In 1993 he tried to launch his mobile phone provider, Econet. The Mugabe regime denied him a licence and so the matter went to court, where Masiyiwa successfully claimed that a state monopoly of phone services amounted to a violation of freedom of speech.
A ruling in 1998 finally granted a licence to Econet but Masiyiwa fled Zimbabwe two years later after deteriorating relations with the Harare government. He has never returned to his homeland.
A committed Christian, he and his wife Tsitsi, 56, set up their Higherlife Foundation in 1996. The organisation has funded education for more than 250,000 children and provided US$70m to combat cholera in Zimbabwe.
Few black entrepreneurs have broken into The Sunday Times Rich List over its 33-year history. Those who have made it into this newspaper’s wealth rankings in recent years include Mo Ibrahim, 75, who also made his fortune in the telecoms world, and Sir Damon Buffini, 58, who co-founded the private equity house Permira.

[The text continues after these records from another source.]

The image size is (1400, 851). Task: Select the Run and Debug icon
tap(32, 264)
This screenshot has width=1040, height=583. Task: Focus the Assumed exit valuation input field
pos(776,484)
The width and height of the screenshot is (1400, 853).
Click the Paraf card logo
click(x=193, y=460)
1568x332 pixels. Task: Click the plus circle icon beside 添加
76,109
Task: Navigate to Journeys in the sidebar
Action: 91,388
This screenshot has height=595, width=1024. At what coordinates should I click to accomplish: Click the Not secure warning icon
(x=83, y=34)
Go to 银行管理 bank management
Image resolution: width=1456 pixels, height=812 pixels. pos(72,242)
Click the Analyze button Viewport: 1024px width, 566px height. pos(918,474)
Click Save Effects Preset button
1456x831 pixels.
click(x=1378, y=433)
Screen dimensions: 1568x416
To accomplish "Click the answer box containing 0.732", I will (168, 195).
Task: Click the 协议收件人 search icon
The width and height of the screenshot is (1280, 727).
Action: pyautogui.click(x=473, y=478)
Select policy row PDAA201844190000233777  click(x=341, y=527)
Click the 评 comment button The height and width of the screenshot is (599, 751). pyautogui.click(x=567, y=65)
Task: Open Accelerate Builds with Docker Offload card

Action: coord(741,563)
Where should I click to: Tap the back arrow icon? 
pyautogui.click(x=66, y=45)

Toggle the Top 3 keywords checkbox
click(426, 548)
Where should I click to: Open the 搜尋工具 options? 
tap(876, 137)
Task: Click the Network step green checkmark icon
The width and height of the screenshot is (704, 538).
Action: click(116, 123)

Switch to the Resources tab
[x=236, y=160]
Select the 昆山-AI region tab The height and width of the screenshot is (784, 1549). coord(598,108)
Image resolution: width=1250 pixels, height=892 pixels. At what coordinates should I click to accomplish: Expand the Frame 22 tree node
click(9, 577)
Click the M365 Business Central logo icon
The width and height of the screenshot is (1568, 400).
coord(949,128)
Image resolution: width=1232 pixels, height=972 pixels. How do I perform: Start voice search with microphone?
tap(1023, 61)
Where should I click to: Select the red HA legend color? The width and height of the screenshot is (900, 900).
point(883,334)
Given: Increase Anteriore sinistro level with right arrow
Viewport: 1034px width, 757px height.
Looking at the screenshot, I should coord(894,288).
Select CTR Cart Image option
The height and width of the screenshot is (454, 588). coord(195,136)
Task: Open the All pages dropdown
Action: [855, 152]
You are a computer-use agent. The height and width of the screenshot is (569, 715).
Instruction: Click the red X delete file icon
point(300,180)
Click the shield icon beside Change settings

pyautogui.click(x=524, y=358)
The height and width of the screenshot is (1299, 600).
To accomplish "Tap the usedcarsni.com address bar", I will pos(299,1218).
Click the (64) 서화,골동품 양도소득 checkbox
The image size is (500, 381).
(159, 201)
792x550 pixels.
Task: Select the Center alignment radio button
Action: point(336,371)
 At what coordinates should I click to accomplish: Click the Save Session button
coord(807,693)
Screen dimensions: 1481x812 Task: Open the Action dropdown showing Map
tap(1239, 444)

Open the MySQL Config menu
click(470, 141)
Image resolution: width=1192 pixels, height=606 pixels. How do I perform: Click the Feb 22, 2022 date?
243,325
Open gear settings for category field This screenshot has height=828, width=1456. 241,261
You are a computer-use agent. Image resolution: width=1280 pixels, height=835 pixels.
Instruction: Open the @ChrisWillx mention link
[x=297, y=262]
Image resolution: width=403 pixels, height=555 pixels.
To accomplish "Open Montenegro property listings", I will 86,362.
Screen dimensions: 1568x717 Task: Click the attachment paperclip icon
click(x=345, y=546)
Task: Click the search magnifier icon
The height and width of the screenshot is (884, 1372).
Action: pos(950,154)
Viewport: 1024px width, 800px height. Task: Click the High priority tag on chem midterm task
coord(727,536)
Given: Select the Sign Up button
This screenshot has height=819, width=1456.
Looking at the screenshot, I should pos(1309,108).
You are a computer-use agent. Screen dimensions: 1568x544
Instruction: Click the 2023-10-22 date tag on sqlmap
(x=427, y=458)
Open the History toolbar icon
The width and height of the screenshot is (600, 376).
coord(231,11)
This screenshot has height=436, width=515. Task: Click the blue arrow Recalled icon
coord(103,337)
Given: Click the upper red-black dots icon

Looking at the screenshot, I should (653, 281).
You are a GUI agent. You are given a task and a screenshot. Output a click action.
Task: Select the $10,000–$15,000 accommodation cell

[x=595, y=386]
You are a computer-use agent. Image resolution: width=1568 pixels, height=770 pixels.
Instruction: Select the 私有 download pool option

Two years ago, Zimbabwe-born Valerie Moran, 45, became the first black woman to appear in the Rich List following the success of Prepaid Financial Services, the fintech business she built up with her husband. The couple banked about £150m when they sold the company last year.
Asian people based in Britain are better represented on the Rich List. In one recent edition nearly 9 per cent of the entries were accounted for by Chinese, Indian, Pakistani and Sri Lankan individuals and families.
But the low numbers of black entrepreneurs has raised concerns that banks, private equity groups and other investors are less likely to provide finance to black people.
The Centre for Research in Ethnic Minority Entrepreneurship at Aston Business School has estimated that about 250,000 of the UK’s 5.9 million businesses are owned by ethnic minorities, approximately 40,000 of which are owned by black businessmen and women.
These numbers suggest that only 0.67 per cent of UK businesses are owned by black people, even though they account for 3.3 per cent of the British population.
Professor Monder Ram, director of research at the Aston centre, believes banks need to be encouraged to lend to entrepreneurs from ethnic minorities.
“Minorities feel they are less favourably treated. So they get discouraged and exclude themselves by not applying,” he said.
Masiyiwa has a separate concern. He wants more Africans to launch their businesses in their homelands, rather than move to the West to do so, pointing out in previous interviews that you “don’t have to cross the Sahara”.